Anforderungen
[1] Beantworte zum Text über die Tosca-Inszenierung:
(a) Womit tötet Tosca Scarpia?
(b) Worauf liegt Bernreitners Regie laut Text immer ganz genau?
(c) Welches Instrument schnarrt im Orchester, während sich Tosca auf Scarpias Platz setzt?
[2] Überarbeite einen Abschnitt der gelieferten Zeilen, indem du jedes „Instruction“ durch „Anweisung“ ersetzt und alles Übrige unverändert lässt. Beginne bei der Zeile mit „has width=1909, height=1074.“ und höre nach der Zeile mit „Action: point(26,32)“ auf; gib nur diese Zeilen aus.

Ausgewählter Text
Und dieses Kunstbekenntnis ertüchtigt sie, auch ganz realistisch. Denn Bernreitner lässt sie derweil in den Scherben des Tellers herumhantieren, und so entdeckt sie wie zufällig das Mordinstrument, das sie trotz der Zusage einer Liebesnacht mit Scarpia für Marios Freilassung von dem Tyrannen befreien wird: Nicht mit einem Messer, mit einer Scherbe tötet sie ihn.

Bernreitners Regie liegt immer ganz genau auf der Musik, und Dinic nutzt orchestrale Momente wie das folgende Nachspiel zu ernsthafter Besinnung, lässt es leiser und wieder laut werden – und dann setzt sich Tosca sehr bewusst auf Scarpias Platz, während im Orchester die kleine Trommel schnarrt: Einmal nun hat die Frau den Sieg errungen.

Gelieferte Zeilen
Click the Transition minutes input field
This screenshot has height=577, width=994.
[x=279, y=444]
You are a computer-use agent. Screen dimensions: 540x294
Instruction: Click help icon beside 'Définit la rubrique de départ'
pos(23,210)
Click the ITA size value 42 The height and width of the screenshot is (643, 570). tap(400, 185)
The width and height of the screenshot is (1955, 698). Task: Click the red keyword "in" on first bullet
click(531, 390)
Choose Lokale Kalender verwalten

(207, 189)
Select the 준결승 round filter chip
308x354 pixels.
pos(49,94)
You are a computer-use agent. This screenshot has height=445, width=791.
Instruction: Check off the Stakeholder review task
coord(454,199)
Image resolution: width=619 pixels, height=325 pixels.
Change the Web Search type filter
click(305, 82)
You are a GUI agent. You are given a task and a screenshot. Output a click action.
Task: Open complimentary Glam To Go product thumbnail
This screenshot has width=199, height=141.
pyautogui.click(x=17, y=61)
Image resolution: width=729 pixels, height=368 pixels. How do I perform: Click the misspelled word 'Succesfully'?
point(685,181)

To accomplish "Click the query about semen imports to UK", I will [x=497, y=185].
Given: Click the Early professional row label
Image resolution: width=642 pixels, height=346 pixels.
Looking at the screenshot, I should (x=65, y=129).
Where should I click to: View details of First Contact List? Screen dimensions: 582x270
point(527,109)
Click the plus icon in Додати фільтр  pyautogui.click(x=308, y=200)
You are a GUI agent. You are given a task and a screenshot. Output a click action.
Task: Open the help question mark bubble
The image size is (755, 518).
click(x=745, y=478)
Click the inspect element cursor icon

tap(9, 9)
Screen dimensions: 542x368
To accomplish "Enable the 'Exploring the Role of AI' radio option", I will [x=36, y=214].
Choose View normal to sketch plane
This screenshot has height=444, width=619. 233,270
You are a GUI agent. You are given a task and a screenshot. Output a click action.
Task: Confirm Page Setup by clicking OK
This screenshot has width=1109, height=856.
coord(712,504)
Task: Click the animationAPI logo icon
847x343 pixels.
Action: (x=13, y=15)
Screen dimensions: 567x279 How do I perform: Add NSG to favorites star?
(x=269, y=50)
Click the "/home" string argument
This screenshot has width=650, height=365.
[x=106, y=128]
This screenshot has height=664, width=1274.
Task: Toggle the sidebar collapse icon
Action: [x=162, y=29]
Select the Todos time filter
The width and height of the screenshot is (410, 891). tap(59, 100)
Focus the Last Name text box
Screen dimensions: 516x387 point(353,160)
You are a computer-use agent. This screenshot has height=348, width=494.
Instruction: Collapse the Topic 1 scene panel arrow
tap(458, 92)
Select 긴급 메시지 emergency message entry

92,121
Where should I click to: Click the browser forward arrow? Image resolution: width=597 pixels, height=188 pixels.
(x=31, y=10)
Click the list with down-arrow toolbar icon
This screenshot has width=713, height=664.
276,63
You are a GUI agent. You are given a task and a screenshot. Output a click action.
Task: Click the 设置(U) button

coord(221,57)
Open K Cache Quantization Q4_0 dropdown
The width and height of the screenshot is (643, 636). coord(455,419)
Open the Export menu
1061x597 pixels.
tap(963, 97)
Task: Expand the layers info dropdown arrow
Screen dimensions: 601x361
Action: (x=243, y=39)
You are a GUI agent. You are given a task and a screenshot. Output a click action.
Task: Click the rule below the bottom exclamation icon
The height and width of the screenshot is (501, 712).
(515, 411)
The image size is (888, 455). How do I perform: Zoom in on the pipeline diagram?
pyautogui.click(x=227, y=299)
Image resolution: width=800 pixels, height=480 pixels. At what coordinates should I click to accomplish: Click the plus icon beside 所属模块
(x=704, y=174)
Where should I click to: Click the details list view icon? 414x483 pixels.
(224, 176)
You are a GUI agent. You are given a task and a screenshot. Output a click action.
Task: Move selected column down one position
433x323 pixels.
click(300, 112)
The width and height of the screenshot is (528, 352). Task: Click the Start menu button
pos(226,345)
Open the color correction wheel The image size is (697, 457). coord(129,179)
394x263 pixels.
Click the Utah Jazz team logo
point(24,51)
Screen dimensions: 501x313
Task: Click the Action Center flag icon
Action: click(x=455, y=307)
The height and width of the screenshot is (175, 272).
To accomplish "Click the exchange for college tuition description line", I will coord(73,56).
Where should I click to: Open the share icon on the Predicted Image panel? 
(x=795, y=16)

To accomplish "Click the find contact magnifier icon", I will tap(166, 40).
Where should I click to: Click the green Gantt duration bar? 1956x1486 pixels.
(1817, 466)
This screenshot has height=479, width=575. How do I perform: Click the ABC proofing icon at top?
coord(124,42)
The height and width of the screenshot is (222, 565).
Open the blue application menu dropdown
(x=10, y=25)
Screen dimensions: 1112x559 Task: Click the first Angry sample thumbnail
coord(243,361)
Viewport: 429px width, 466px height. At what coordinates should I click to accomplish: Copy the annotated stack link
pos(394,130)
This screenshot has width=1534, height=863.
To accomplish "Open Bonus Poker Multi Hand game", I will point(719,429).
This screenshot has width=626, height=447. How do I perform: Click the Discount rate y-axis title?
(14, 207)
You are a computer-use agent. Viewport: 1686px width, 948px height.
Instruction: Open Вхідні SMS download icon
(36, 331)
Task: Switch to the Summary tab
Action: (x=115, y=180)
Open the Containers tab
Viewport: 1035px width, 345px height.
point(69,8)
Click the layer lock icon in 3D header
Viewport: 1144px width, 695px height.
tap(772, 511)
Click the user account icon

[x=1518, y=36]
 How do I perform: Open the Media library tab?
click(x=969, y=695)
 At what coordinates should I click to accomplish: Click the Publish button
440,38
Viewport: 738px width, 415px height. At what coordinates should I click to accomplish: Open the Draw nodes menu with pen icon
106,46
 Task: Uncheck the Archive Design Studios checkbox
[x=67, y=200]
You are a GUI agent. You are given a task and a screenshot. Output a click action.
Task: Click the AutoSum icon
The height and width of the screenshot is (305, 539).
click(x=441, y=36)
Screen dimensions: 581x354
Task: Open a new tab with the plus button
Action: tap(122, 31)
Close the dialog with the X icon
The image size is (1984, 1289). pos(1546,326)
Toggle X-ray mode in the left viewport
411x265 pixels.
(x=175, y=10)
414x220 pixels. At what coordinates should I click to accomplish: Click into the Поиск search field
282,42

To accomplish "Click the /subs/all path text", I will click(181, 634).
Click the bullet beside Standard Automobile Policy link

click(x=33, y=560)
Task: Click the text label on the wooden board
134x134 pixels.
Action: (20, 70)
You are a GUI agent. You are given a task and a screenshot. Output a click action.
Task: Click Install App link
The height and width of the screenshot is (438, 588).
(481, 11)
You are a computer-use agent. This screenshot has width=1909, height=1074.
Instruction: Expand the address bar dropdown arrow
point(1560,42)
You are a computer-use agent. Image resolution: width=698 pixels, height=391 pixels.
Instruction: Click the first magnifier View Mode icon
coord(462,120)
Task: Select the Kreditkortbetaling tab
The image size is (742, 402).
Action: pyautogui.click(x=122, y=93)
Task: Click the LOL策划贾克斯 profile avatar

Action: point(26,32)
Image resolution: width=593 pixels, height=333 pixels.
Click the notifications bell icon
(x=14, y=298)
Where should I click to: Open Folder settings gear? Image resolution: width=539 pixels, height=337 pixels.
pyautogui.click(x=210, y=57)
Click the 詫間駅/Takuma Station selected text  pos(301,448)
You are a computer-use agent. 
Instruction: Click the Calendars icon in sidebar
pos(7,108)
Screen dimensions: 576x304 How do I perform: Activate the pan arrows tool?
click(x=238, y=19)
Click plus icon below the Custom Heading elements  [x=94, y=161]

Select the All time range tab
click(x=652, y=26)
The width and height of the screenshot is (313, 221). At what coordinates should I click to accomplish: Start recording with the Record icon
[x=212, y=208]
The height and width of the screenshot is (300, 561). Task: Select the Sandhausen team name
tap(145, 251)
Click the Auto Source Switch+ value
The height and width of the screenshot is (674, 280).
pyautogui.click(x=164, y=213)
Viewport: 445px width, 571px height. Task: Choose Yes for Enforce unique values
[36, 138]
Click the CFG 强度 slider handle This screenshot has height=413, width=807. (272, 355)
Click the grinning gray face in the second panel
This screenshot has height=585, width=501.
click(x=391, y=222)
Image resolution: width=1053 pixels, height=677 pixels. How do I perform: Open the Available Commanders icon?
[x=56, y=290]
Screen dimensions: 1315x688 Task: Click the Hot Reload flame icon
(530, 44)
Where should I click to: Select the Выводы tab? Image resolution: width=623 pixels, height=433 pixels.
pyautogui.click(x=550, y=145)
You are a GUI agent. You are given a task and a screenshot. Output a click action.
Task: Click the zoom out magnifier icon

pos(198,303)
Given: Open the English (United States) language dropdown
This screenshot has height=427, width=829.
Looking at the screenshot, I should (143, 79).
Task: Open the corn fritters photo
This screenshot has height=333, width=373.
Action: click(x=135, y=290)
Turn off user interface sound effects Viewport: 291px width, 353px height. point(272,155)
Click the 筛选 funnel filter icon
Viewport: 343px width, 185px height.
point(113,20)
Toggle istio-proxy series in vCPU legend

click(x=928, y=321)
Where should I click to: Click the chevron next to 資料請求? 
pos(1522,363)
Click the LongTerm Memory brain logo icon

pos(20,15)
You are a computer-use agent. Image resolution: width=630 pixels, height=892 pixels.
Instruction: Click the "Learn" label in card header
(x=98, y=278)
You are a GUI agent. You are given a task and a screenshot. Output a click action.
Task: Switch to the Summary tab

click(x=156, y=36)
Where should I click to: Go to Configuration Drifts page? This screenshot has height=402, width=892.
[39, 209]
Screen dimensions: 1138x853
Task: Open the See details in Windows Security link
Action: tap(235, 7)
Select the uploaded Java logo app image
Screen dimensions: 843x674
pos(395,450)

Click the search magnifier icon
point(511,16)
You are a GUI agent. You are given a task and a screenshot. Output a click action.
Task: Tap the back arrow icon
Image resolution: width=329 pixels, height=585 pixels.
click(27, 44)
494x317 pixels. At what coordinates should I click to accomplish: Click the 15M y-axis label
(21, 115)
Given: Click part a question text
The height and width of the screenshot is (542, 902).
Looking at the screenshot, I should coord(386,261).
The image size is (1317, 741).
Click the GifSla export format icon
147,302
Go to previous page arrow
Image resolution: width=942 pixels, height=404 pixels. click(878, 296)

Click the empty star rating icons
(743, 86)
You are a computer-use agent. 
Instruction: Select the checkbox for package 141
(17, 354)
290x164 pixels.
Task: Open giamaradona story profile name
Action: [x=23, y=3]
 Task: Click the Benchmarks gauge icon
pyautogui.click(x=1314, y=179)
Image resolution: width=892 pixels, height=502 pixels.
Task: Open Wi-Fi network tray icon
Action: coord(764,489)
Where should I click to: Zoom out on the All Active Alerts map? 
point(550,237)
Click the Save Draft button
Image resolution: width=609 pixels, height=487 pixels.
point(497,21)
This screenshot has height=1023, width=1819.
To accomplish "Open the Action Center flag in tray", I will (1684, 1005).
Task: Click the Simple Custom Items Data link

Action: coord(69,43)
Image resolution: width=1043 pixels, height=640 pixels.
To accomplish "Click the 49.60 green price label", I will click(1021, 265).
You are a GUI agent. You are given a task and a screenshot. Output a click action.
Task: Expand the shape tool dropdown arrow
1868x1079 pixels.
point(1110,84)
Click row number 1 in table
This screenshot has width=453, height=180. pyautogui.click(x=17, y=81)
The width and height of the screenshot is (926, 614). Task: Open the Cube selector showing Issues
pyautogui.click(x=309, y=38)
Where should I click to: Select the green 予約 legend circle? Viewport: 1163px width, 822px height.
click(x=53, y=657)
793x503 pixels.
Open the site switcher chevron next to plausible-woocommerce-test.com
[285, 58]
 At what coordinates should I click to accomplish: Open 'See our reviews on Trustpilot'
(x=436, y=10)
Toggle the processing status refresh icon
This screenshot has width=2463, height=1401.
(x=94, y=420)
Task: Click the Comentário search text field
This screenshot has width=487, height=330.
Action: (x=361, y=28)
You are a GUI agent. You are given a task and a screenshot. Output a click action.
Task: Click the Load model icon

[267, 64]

Antworten je Aufgabe
[1]
(a) Mit einer Scherbe, nicht mit einem Messer.
(b) Auf der Musik.
(c) Die kleine Trommel.

[2]
You are a computer-use agent. This screenshot has width=1909, height=1074.
Anweisung: Expand the address bar dropdown arrow
point(1560,42)
You are a computer-use agent. Image resolution: width=698 pixels, height=391 pixels.
Anweisung: Click the first magnifier View Mode icon
coord(462,120)
Task: Select the Kreditkortbetaling tab
The image size is (742, 402).
Action: pyautogui.click(x=122, y=93)
Task: Click the LOL策划贾克斯 profile avatar

Action: point(26,32)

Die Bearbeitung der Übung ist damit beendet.